REQUIRED WORK -
From the line containing "This screenshot has height=607, width=888." down to the final line of the entries below, return each line exactly and drop the pictures.

━━━━━━━━

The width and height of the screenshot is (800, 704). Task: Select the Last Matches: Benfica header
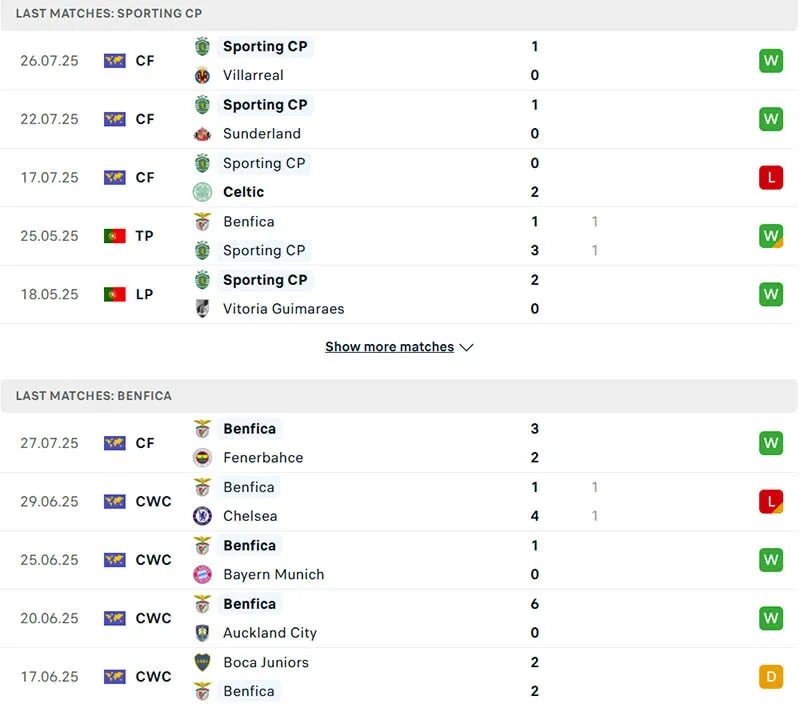(93, 395)
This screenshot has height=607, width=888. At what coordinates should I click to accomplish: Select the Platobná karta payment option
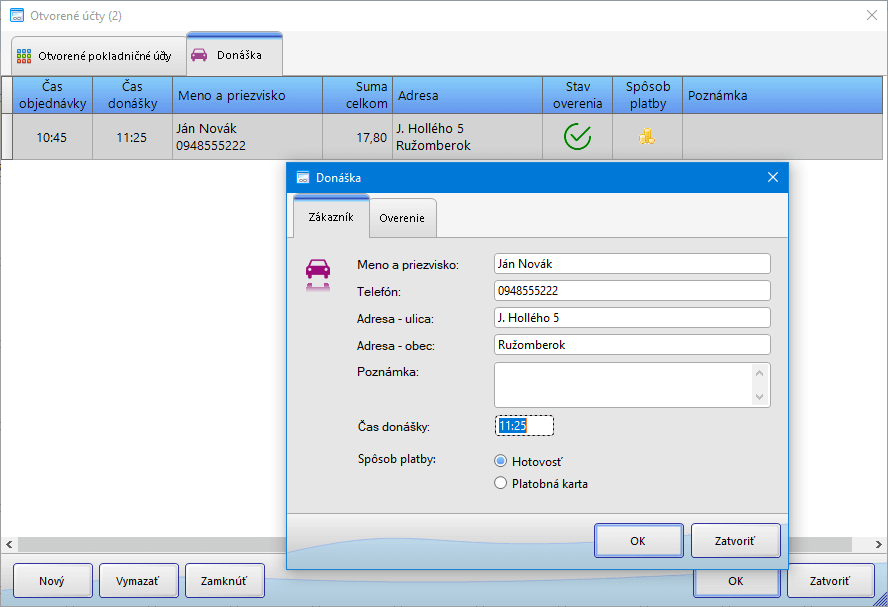pyautogui.click(x=501, y=483)
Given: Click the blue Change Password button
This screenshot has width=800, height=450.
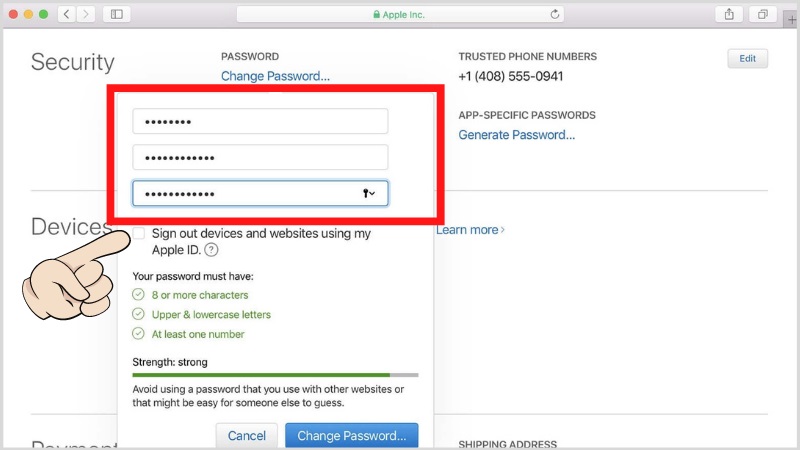Looking at the screenshot, I should coord(351,436).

━━━━━━━━

RESULT -
This screenshot has height=607, width=888. At what coordinates should I click to accomplish: Select the Platobná karta payment option
pyautogui.click(x=501, y=483)
Given: Click the blue Change Password button
This screenshot has width=800, height=450.
Looking at the screenshot, I should coord(351,436).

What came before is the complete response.